Well we finally got to the top of Pilot Mountain in the Pisgah National Forest, but the adventure was freaking exhausting. I know what your thinking, “how extreme can it be?” I’m about to tell you! If you remember our last backpacking trip we also went to the Pisgah National Forest and part of our hike was supposed to go through Deep Gap and over Pilot Mountain. Our plan that trip was to hike in enough that we could get up early that first morning and watch the sunrise from the top of Pilot Mountain. Unfortunately, we never made it because we couldn’t find the right trail and didn’t bring a map (we learned our lesson), so we ended up just relaxing by Cove Creek Falls for 2 days. This time there was not much relaxing to be had!

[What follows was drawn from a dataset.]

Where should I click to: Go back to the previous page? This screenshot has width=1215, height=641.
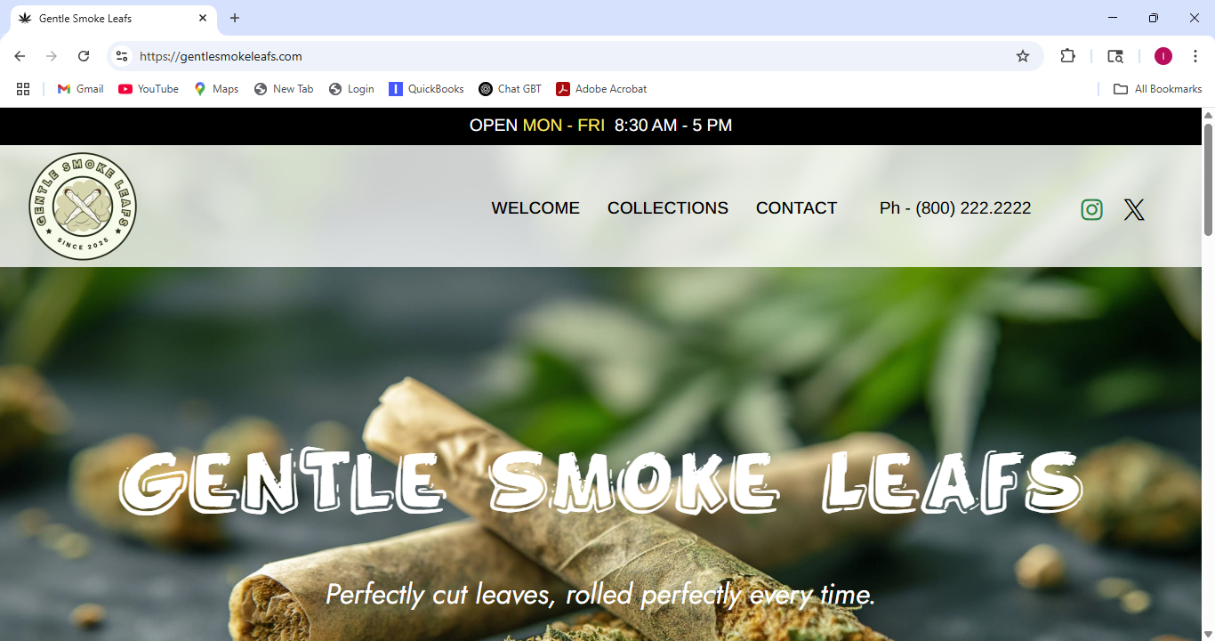coord(20,56)
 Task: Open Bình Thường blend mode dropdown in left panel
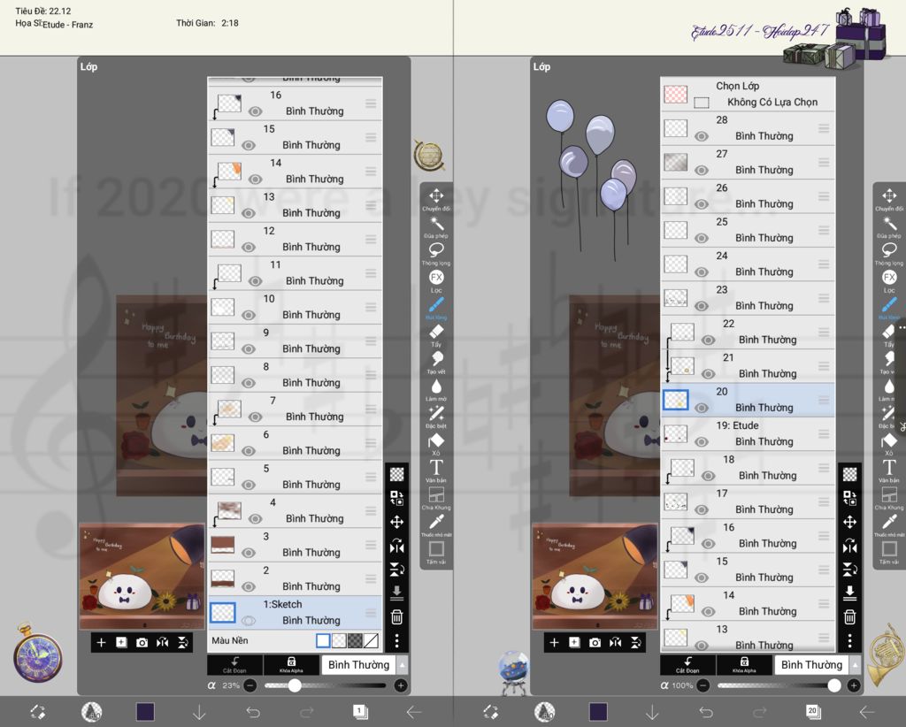(358, 665)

First off, we loaded our packs Thursday night, so we could leave straight after work on Friday. The plan was to get to Asheville, NC area Friday night and stay at a KOA. That way we didn’t have a 4+ hour drive Saturday morning allowing us to hit the trail bright and early and hopefully cover most of the miles on Saturday. We wanted to keep Sunday light and be back to the car no later than 12 so that we could go to an apple orchard on our way home (more on this in another post). Unfortunately it was around 10pm and raining when we pulled into the KOA. Instead of setting up the tent, we decided to just fold down the seats in the back of Subie (that’s our awesome adventure vehicle, aka Subaru Outback) and sleep there. A bonus to staying at a KOA was getting a shower before we embarked on another EPIC adventure in the woods.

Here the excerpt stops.